KIOMATIA — If something doesn’t go wrong when putting up a deer blind, well, it just isn’t right.
Murphy’s Law is an integral part of deer blind set up day, whether it is a lack of parts, tools, flat tires or rattlesnakes. Bad things always happen to good people around a new deer stand.
I thought I had the plan. I was moving a couple of ladder stands a friend and I had been using on one ranch to a remote corner of another in Red River County. We had scouted the location last spring and saw plenty to like, including the lack of use by others who hunt the ranch.
Taking one of the stands down was a pain. The primary reason was the nuts and bolts were metric. Who would ever think that putting metric nuts on a deer stand was a good idea?
Over the years I have seen deer blinds held together by baling wire, barbed wire and just about anything else found in a barn that would slide through two holes. I decided to beat the metric system by using cotter pins for ease and speed.
I had two sizes of pins and washers just in case the pins were too small for the holes. I also carried the old bolts and a No. 10 socket and ratchet in case plan A didn’t work. I had new ropes and straps. Everything I thought I might need in the field.
The area the stands were going had had a select timber cut about a year ago, and we found both upland and bottomland sites that appeared to hold deer.
I knew getting there was going to require some off-road driving so I borrowed a ranch Jeep. Although there were logging lanes through the woods, there wasn’t really a distinct entrance to just drive in and set up. So initially I parked and walked the woods. I found a place for one stand, which I planned to put up second, and eventually found a spot for the other.
I knew of a lower road that would get me close to the area for the second, larger stand and drove to it. I carried in the four lengths of ladder and got them together.
The plan was working.
Going back for the top I found what looked like enough of a trail to drive through. I eased under some tree limbs, around some stumps and was there.
After getting the stand together, I realized I couldn’t lift it alone. No problem. I would leave it on the ground until another day with more help.
Then the plan didn’t work so well.
Driving back out I started to hear odd noises coming from under the hood of the old Jeep. Then I felt the steering get stiff. Worse, I noticed the water temperature climbing.
I broke through the brush and high grass back to an open area and parked under a tree. I opened the hood to the hissing sound of a boiling radiator and found both belts had popped off, possibly by a stick that had gotten up into the engine compartment.
With a pair of Channel Locks and the small metric No. 10 socket and ratchet, I was in a pickle.

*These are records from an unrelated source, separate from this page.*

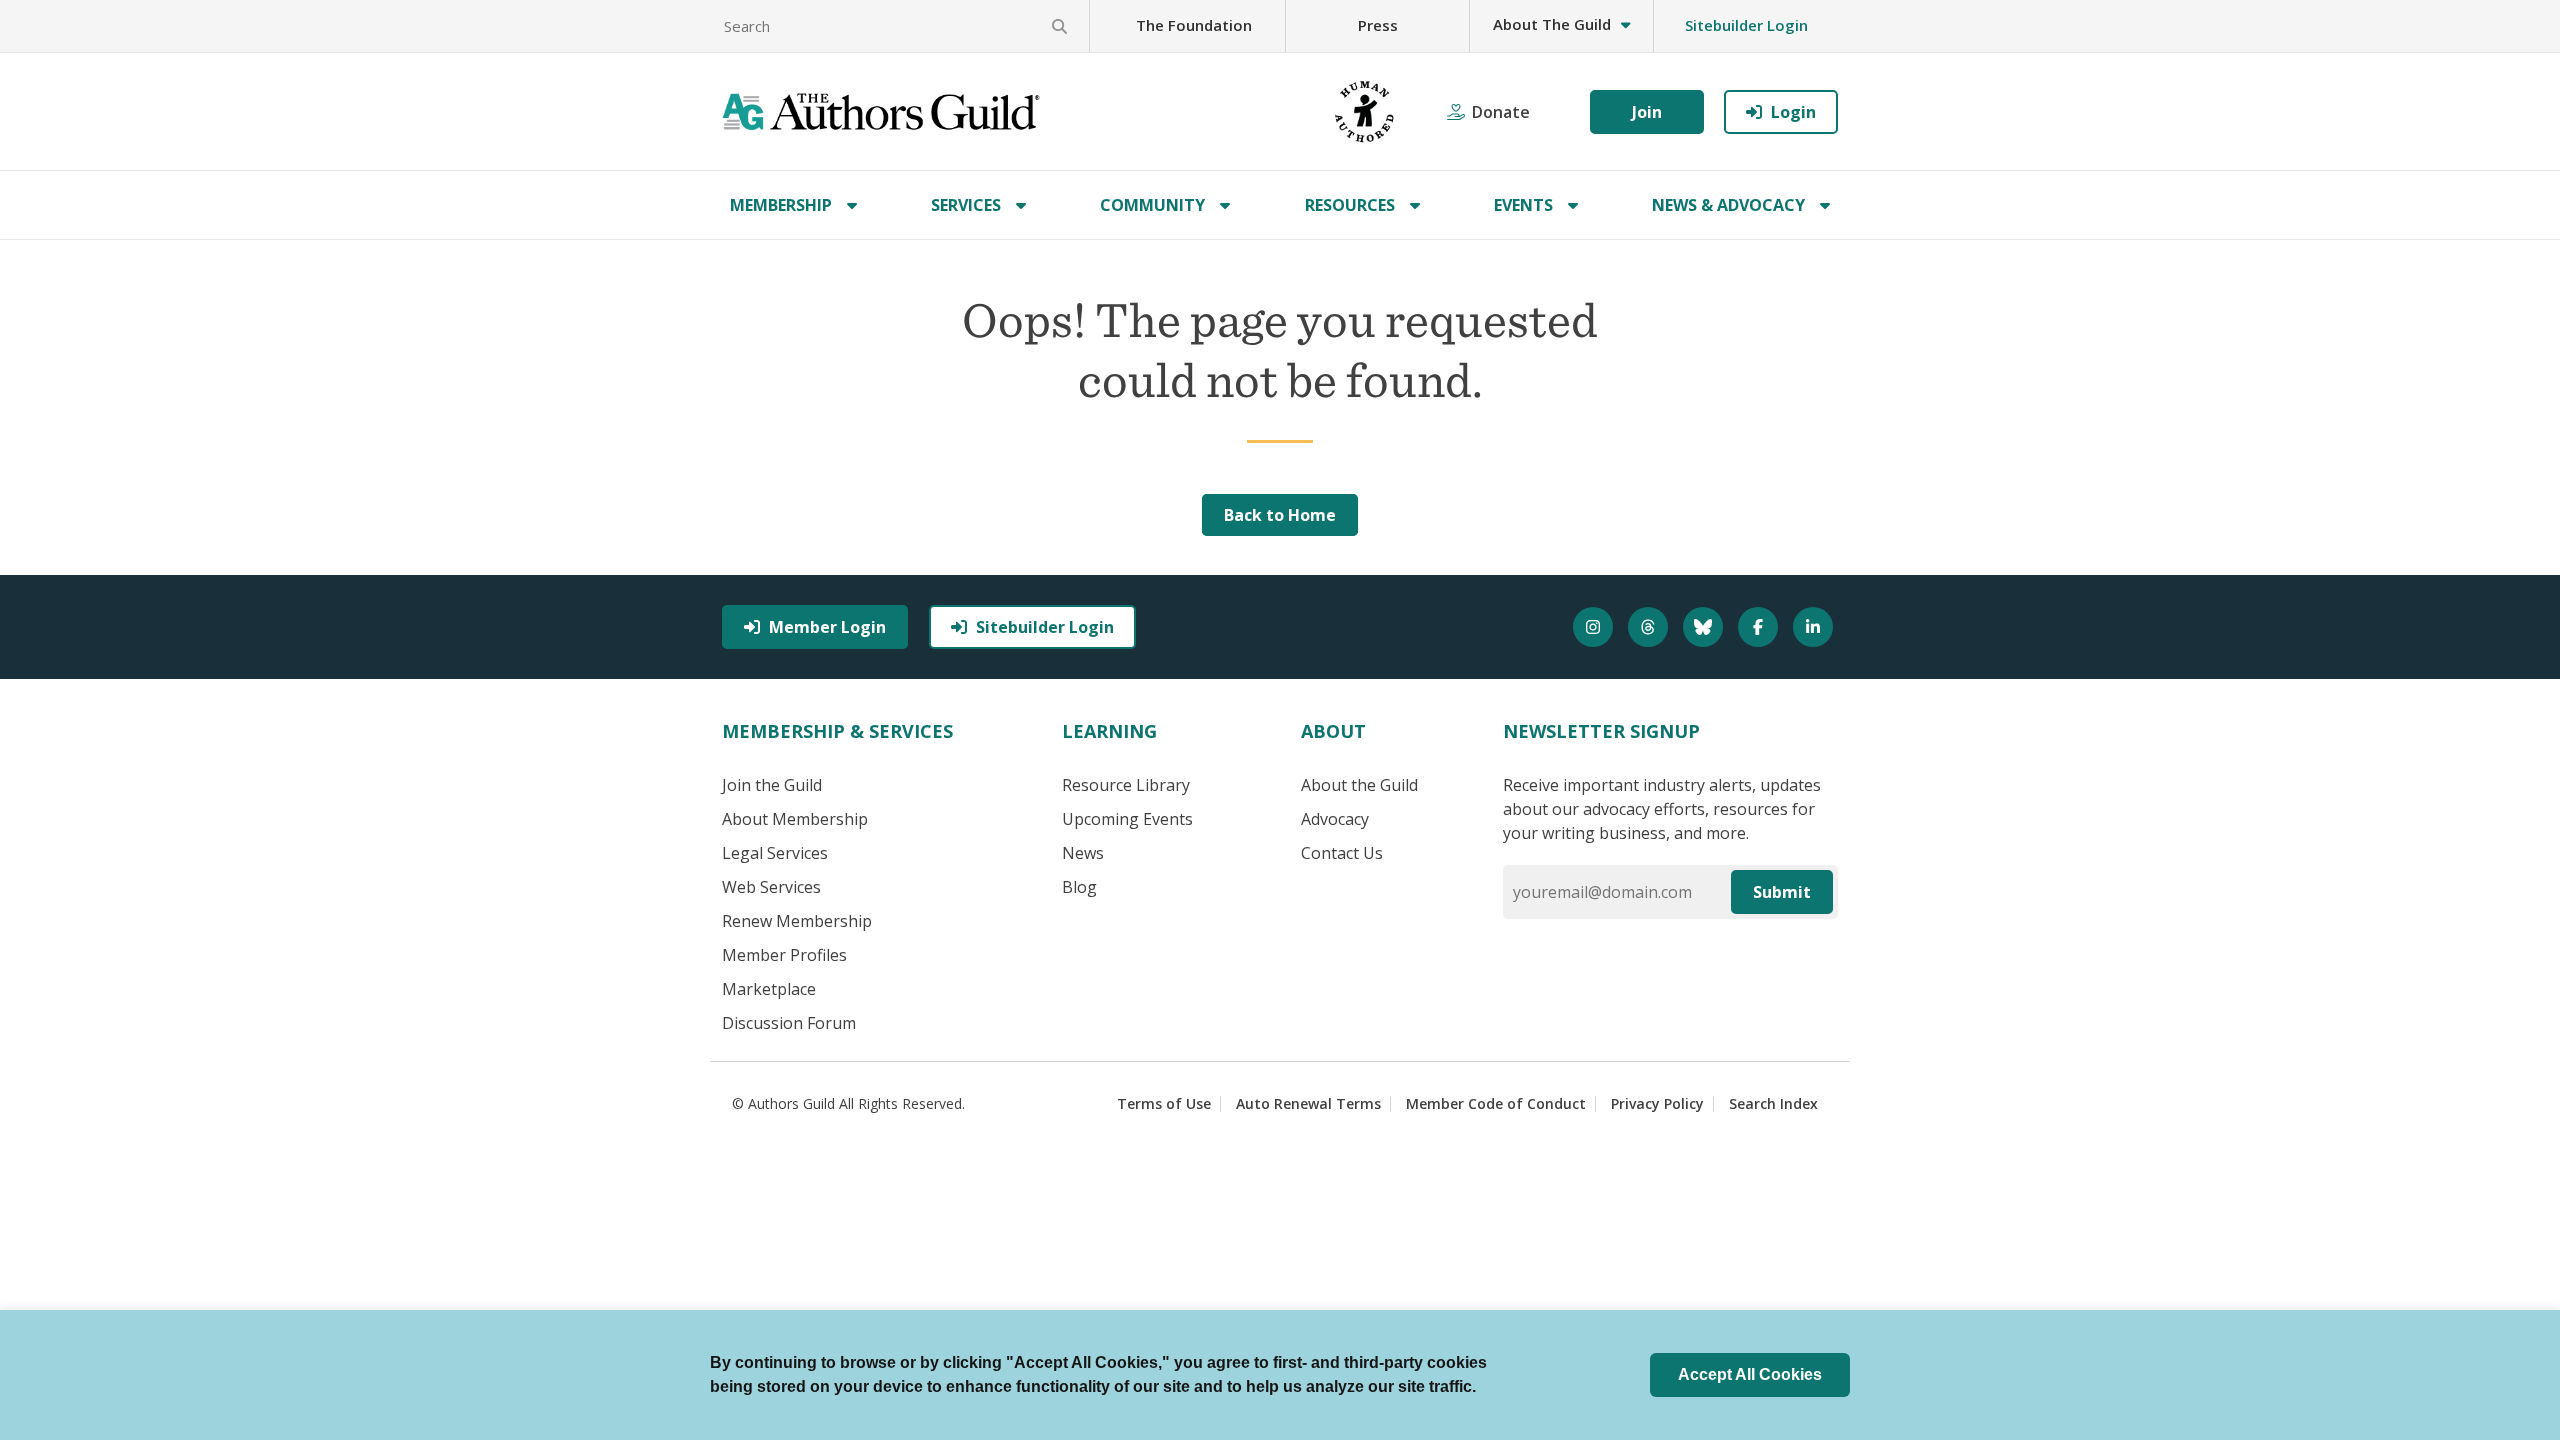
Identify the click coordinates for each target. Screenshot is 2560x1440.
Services (966, 205)
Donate (1501, 112)
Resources (1350, 205)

The ranch is located just south of the Red River and cell service is suspect at best. Being around noon, I also knew no one was at the barn anyway.
So I walked.
For four miles.
And not in hiking boots.
Oh, and it wasn’t the heat, it was the humidity. It was brutal.
By the time I got to the barn I had blisters on blisters. A shirt that was wet with sweat and a hat that was wet from dipping it in a creek in an effort to cool off a little.
Walking into the barn, I could see the grins as all the ranch hands recognized what had happened.
“We wondered what had happened to you. We were going to come and look for you in a little bit,” one said.
They were still full from lunch and comfortable from having spent an hour in front of the air conditioner. I wasn’t
We rescued the Jeep. The stand is still on the ground in the woods. The other one rode home with me in the back of my truck.
I will go back in a couple of weeks and try it all over again.
I know I am not the only one. Every weekend until Nov. 2 more trucks will be leaving Tyler headed somewhere around the state. The goal will be to set up a new blind before season’s start.
And we will all have something in common. Something will go wrong. It is the law when putting up a deer blind. Murphy’s Law.